REQUIRED ACTION: Please reproduce the entries below exactly as they stand, but leave the pictures out.

RECORDS TO PROCESS:
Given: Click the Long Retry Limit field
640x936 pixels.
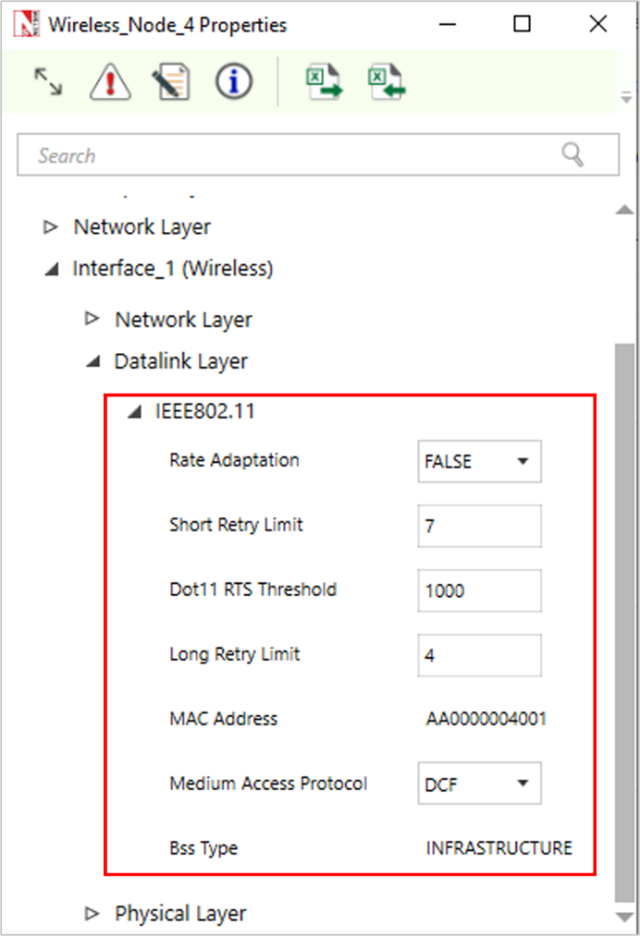Looking at the screenshot, I should pos(479,656).
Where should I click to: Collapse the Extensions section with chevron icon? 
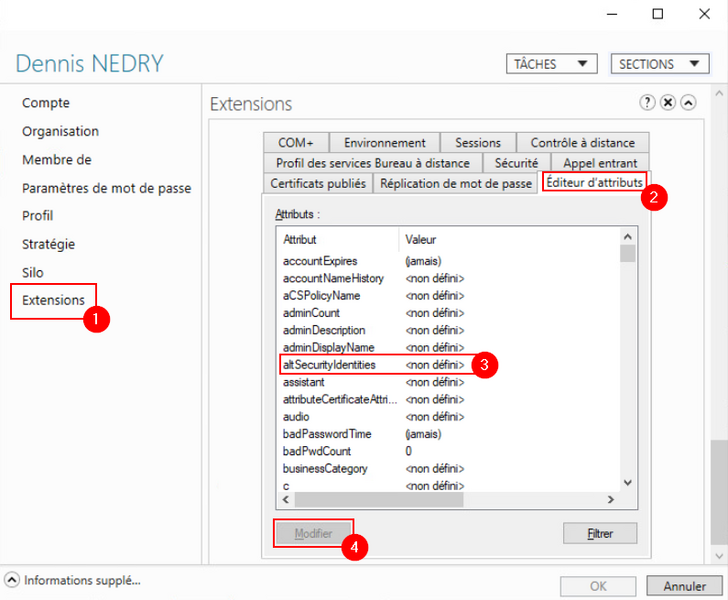point(688,103)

WORKED SOLUTION:
Given: Click the Long Retry Limit field
640x936 pixels.
Looking at the screenshot, I should pos(479,656).
Where should I click to: Collapse the Extensions section with chevron icon? 
point(688,103)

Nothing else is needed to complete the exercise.